*Stated task:* Transcribe the rows from the line containing "CPaaS (506, 25)" through the end of the rows. Leave the pictures out of your answer.

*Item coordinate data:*
<<<<

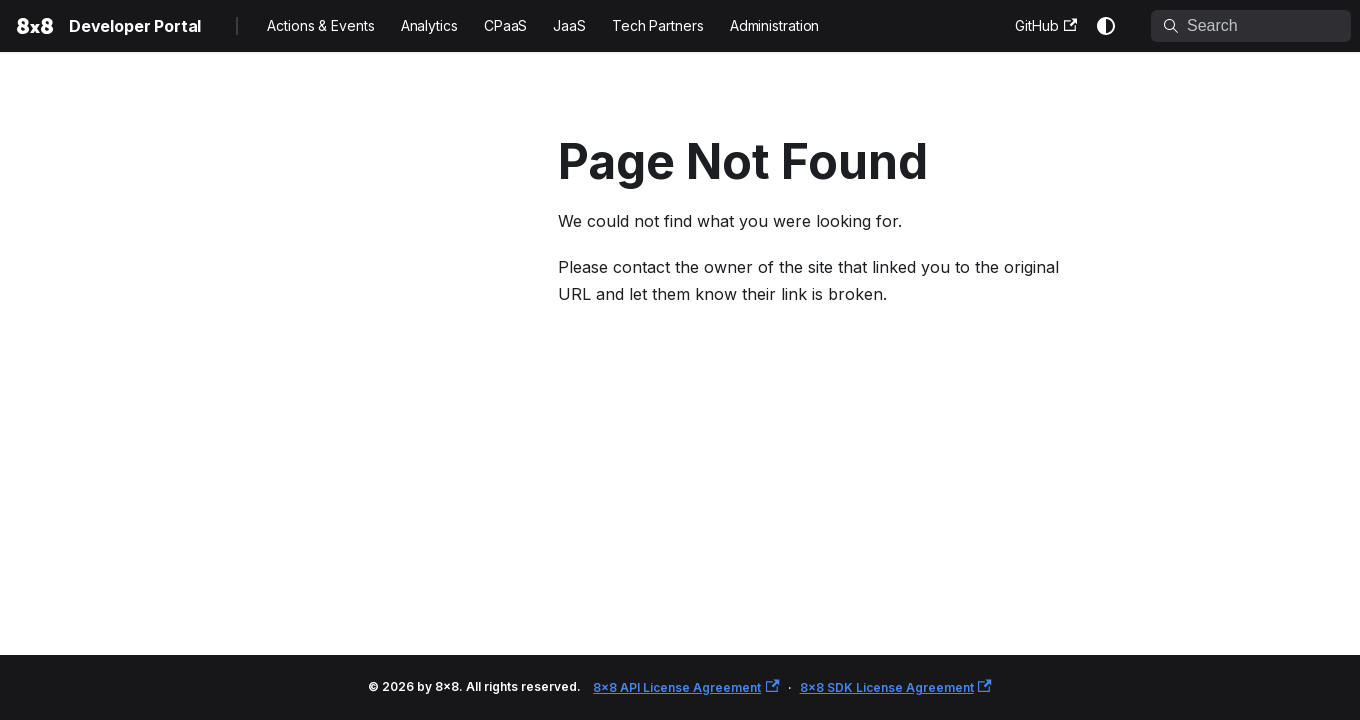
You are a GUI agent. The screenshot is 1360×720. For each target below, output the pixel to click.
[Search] (1251, 26)
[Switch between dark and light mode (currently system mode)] (1106, 26)
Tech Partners (658, 25)
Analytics (429, 25)
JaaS (569, 25)
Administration (775, 25)
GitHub (1046, 25)
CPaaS (506, 25)
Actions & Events (320, 25)
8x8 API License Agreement (686, 687)
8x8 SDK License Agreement (896, 687)
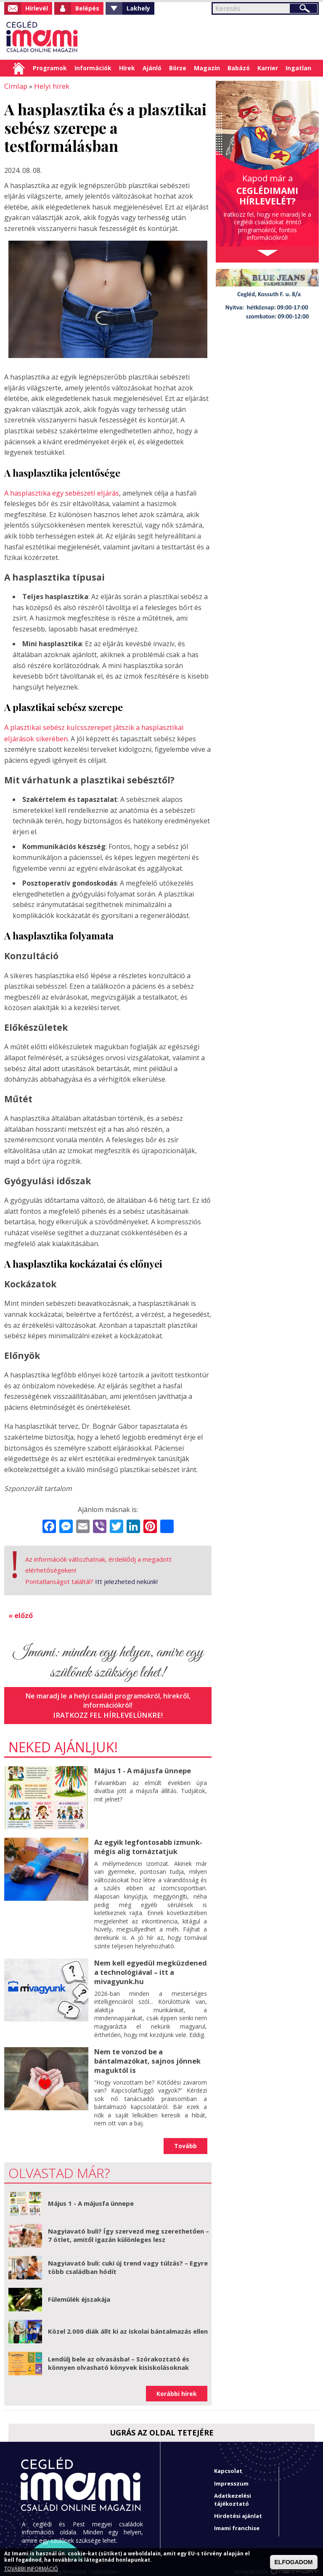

>>>>

*Finished answer:*
CPaaS (506, 25)
Actions & Events (320, 25)
8x8 API License Agreement (686, 687)
8x8 SDK License Agreement (896, 687)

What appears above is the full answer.